Records for this exercise:
(begin)

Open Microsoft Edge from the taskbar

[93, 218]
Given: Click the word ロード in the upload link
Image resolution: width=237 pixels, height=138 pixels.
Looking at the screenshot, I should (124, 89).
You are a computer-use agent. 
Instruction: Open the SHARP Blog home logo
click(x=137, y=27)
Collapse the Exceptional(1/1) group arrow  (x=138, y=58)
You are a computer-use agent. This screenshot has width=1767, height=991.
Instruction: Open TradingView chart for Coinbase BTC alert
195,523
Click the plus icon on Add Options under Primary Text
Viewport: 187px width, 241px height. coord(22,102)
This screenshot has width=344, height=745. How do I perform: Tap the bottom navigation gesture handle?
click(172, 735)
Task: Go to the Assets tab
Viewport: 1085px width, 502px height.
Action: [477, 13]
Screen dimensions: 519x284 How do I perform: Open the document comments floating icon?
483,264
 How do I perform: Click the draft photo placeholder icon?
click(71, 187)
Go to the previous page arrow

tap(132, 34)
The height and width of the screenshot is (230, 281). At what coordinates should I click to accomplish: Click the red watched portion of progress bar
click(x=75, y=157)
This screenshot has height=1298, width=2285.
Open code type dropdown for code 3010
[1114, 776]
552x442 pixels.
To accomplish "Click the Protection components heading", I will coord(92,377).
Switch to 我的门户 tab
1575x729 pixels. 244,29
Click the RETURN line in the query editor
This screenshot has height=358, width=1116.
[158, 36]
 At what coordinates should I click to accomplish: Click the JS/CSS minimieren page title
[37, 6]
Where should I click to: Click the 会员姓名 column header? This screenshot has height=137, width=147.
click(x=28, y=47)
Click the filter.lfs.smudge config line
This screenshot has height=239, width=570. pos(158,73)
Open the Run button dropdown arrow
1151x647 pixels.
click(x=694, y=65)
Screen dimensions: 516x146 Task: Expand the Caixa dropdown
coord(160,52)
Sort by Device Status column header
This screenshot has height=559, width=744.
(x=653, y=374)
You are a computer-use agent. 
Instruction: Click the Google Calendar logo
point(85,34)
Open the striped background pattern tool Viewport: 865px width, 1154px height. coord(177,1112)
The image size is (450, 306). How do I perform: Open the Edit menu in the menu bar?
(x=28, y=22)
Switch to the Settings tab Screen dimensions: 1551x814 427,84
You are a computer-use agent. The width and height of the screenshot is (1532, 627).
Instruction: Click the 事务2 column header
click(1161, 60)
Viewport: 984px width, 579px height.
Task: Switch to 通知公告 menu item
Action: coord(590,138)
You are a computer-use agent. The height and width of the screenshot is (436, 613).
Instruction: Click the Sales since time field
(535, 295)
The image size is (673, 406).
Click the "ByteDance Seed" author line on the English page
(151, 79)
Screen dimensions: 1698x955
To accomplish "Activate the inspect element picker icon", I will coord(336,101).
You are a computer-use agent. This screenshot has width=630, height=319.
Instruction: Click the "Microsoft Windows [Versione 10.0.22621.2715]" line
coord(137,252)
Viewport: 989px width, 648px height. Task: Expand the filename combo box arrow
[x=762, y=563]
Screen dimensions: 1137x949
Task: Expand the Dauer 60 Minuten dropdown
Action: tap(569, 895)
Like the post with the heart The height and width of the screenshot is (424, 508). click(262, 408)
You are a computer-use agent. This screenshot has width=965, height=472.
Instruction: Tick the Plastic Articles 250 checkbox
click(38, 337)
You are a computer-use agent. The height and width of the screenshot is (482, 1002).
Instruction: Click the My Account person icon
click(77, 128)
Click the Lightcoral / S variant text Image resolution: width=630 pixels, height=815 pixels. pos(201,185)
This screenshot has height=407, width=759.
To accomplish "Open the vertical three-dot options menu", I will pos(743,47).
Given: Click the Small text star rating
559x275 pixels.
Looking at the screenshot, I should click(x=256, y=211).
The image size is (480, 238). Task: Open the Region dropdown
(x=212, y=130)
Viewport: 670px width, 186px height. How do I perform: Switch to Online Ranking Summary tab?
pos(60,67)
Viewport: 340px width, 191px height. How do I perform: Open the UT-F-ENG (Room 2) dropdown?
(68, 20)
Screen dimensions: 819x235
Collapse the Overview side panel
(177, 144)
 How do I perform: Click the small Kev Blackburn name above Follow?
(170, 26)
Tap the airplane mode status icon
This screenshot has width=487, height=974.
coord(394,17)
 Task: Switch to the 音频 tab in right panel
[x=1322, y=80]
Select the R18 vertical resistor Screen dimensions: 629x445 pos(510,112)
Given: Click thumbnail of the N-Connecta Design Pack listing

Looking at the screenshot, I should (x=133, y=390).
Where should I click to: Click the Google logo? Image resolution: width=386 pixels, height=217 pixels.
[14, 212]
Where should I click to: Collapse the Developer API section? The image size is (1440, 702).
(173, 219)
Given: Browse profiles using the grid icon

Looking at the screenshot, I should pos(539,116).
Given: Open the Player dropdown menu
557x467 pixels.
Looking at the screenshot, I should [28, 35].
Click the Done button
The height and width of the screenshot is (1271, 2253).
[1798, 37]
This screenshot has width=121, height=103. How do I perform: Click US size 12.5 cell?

(end)

Work to do: Please copy out all of the rows above word for word.

Response to the exercise:
Open Microsoft Edge from the taskbar

[93, 218]
Given: Click the word ロード in the upload link
Image resolution: width=237 pixels, height=138 pixels.
Looking at the screenshot, I should (124, 89).
You are a computer-use agent. 
Instruction: Open the SHARP Blog home logo
click(x=137, y=27)
Collapse the Exceptional(1/1) group arrow  (x=138, y=58)
You are a computer-use agent. This screenshot has width=1767, height=991.
Instruction: Open TradingView chart for Coinbase BTC alert
195,523
Click the plus icon on Add Options under Primary Text
Viewport: 187px width, 241px height. coord(22,102)
This screenshot has width=344, height=745. How do I perform: Tap the bottom navigation gesture handle?
click(172, 735)
Task: Go to the Assets tab
Viewport: 1085px width, 502px height.
Action: [477, 13]
Screen dimensions: 519x284 How do I perform: Open the document comments floating icon?
483,264
 How do I perform: Click the draft photo placeholder icon?
click(71, 187)
Go to the previous page arrow

tap(132, 34)
The height and width of the screenshot is (230, 281). At what coordinates should I click to accomplish: Click the red watched portion of progress bar
click(x=75, y=157)
This screenshot has height=1298, width=2285.
Open code type dropdown for code 3010
[1114, 776]
552x442 pixels.
To accomplish "Click the Protection components heading", I will coord(92,377).
Switch to 我的门户 tab
1575x729 pixels. 244,29
Click the RETURN line in the query editor
This screenshot has height=358, width=1116.
[158, 36]
 At what coordinates should I click to accomplish: Click the JS/CSS minimieren page title
[37, 6]
Where should I click to: Click the 会员姓名 column header? This screenshot has height=137, width=147.
click(x=28, y=47)
Click the filter.lfs.smudge config line
This screenshot has height=239, width=570. pos(158,73)
Open the Run button dropdown arrow
1151x647 pixels.
click(x=694, y=65)
Screen dimensions: 516x146 Task: Expand the Caixa dropdown
coord(160,52)
Sort by Device Status column header
This screenshot has height=559, width=744.
(x=653, y=374)
You are a computer-use agent. 
Instruction: Click the Google Calendar logo
point(85,34)
Open the striped background pattern tool Viewport: 865px width, 1154px height. coord(177,1112)
The image size is (450, 306). How do I perform: Open the Edit menu in the menu bar?
(x=28, y=22)
Switch to the Settings tab Screen dimensions: 1551x814 427,84
You are a computer-use agent. The width and height of the screenshot is (1532, 627).
Instruction: Click the 事务2 column header
click(1161, 60)
Viewport: 984px width, 579px height.
Task: Switch to 通知公告 menu item
Action: coord(590,138)
You are a computer-use agent. The height and width of the screenshot is (436, 613).
Instruction: Click the Sales since time field
(535, 295)
The image size is (673, 406).
Click the "ByteDance Seed" author line on the English page
(151, 79)
Screen dimensions: 1698x955
To accomplish "Activate the inspect element picker icon", I will coord(336,101).
You are a computer-use agent. This screenshot has width=630, height=319.
Instruction: Click the "Microsoft Windows [Versione 10.0.22621.2715]" line
coord(137,252)
Viewport: 989px width, 648px height. Task: Expand the filename combo box arrow
[x=762, y=563]
Screen dimensions: 1137x949
Task: Expand the Dauer 60 Minuten dropdown
Action: tap(569, 895)
Like the post with the heart The height and width of the screenshot is (424, 508). click(262, 408)
You are a computer-use agent. This screenshot has width=965, height=472.
Instruction: Tick the Plastic Articles 250 checkbox
click(38, 337)
You are a computer-use agent. The height and width of the screenshot is (482, 1002).
Instruction: Click the My Account person icon
click(77, 128)
Click the Lightcoral / S variant text Image resolution: width=630 pixels, height=815 pixels. pos(201,185)
This screenshot has height=407, width=759.
To accomplish "Open the vertical three-dot options menu", I will pos(743,47).
Given: Click the Small text star rating
559x275 pixels.
Looking at the screenshot, I should click(x=256, y=211).
The image size is (480, 238). Task: Open the Region dropdown
(x=212, y=130)
Viewport: 670px width, 186px height. How do I perform: Switch to Online Ranking Summary tab?
pos(60,67)
Viewport: 340px width, 191px height. How do I perform: Open the UT-F-ENG (Room 2) dropdown?
(68, 20)
Screen dimensions: 819x235
Collapse the Overview side panel
(177, 144)
 How do I perform: Click the small Kev Blackburn name above Follow?
(170, 26)
Tap the airplane mode status icon
This screenshot has width=487, height=974.
coord(394,17)
 Task: Switch to the 音频 tab in right panel
[x=1322, y=80]
Select the R18 vertical resistor Screen dimensions: 629x445 pos(510,112)
Given: Click thumbnail of the N-Connecta Design Pack listing

Looking at the screenshot, I should (x=133, y=390).
Where should I click to: Click the Google logo? Image resolution: width=386 pixels, height=217 pixels.
[14, 212]
Where should I click to: Collapse the Developer API section? The image size is (1440, 702).
(173, 219)
Given: Browse profiles using the grid icon

Looking at the screenshot, I should pos(539,116).
Given: Open the Player dropdown menu
557x467 pixels.
Looking at the screenshot, I should [28, 35].
Click the Done button
The height and width of the screenshot is (1271, 2253).
[1798, 37]
This screenshot has width=121, height=103. How do I perform: Click US size 12.5 cell?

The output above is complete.